Photographic footnote: The wrong tools for the job

On the basis of the photos above, absolutely nobody — me included! — would ever confuse me with the likes of, say, Andreas Gursky!  Indeed, the photos above were taken with the wrong tools in the wrong way and then processed in a manner no less inappropriate.  I’ll explain …

First, each of the photos was taken hand-held rather that tripod-mounted, a self-deceiving arrogance when working with strong verticals and horizontals and when confronted with a large two-dimensional object to be positioned parallel to the film- (or sensor-) plane.  Second, the photos were taken from ground-level with the camera pointed upwards rather than from a neighboring building at a height roughly to half the height of the subject.

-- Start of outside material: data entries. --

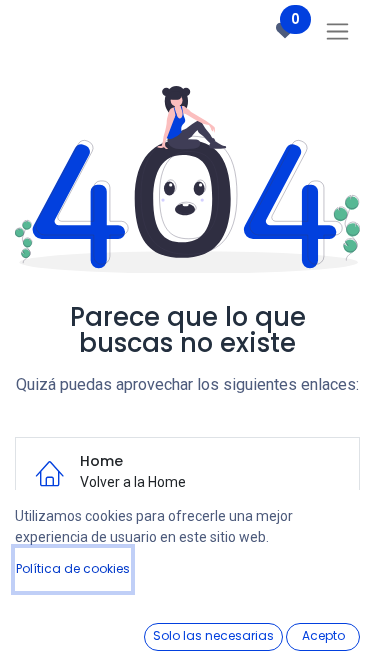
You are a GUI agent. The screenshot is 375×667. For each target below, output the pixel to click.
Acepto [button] (323, 635)
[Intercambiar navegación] (337, 31)
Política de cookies (73, 568)
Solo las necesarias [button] (213, 635)
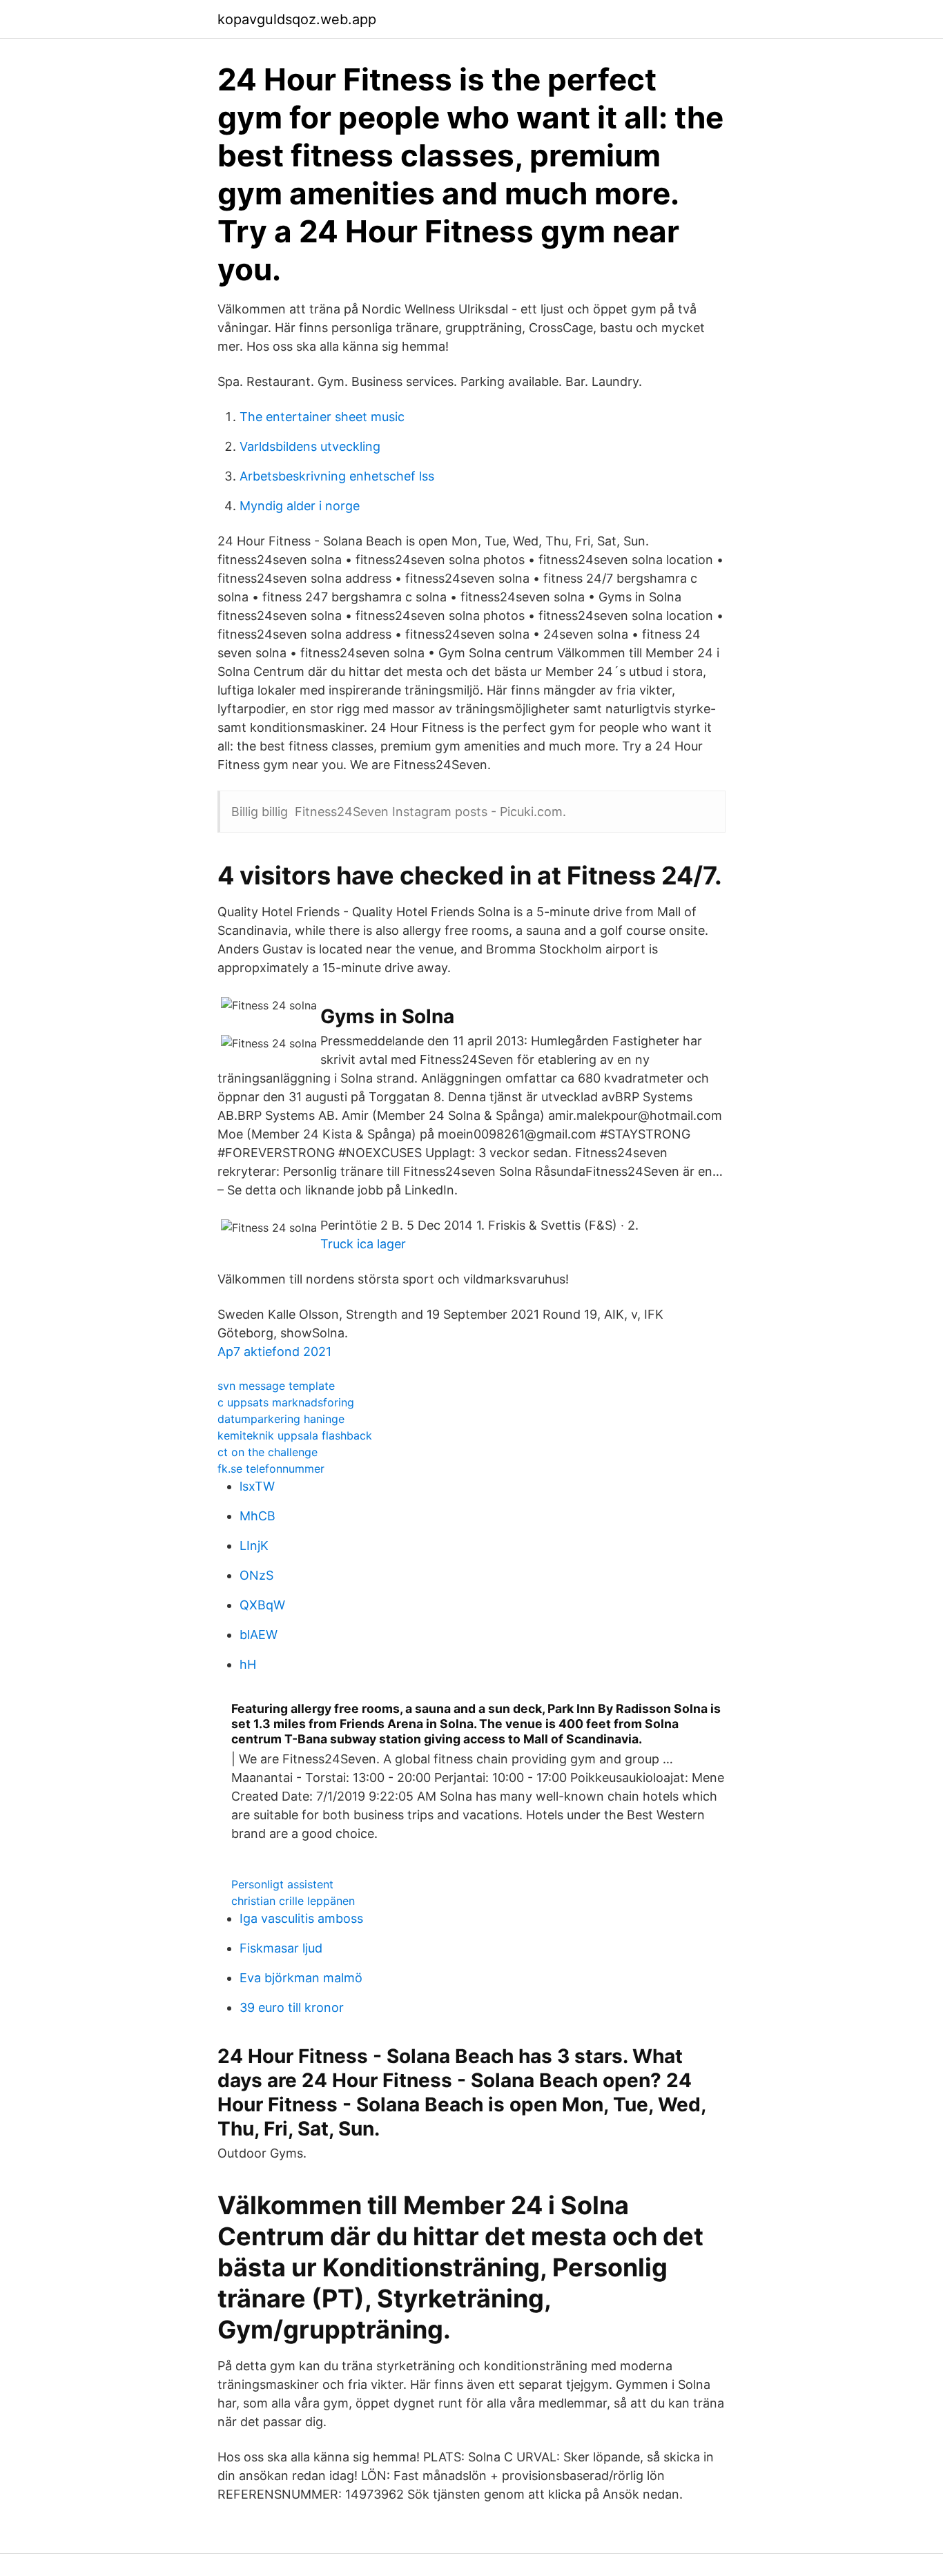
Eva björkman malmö (301, 1977)
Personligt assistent (282, 1884)
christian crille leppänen (293, 1901)
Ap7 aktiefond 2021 (274, 1351)
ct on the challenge (267, 1452)
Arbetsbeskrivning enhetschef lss (337, 476)
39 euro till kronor (292, 2007)
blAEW (259, 1634)
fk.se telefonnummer (270, 1468)
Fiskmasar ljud (281, 1948)
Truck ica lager (363, 1244)
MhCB (257, 1516)
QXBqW (262, 1605)
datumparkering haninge (280, 1419)
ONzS (256, 1575)
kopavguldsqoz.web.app (296, 19)
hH (248, 1664)
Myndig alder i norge (300, 505)
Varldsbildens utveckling (310, 446)
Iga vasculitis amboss (301, 1918)
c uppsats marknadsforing (285, 1402)
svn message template (276, 1386)
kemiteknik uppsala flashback (294, 1435)
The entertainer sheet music (322, 416)
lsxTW (257, 1486)
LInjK (254, 1545)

The result? An amalgam of vertical and horizontal distortions (keystoning, pitch, yaw, etc.) beyond the reach of the correctional powers of image processing software, especially when working within the small confines of a laptop screen. In Lightroom, for example, one can easily correct for vertical distortion and rotate an image, but add horizontal adjustments plus some compensation for barrel or pincushion distortion to the mix and the shapes within an image begin to contort and vertical and horizontal lines to squiggle — and this atop the irregularities and lack of true verticals and horizontals in the subject itself, in the case of panel block buildings the results of attention to speed rather than precision during construction combined with the effects of gravity and the elements as the years pass.

So, for now, I’ll view the images above as “studies” and next time will head out with my tripod, my old folding field camera fitted with a lens and film back, or with my ever older combination of a legacy Nikon analogue body and perspective-correcting shift lens. In the meanwhile, my excuses.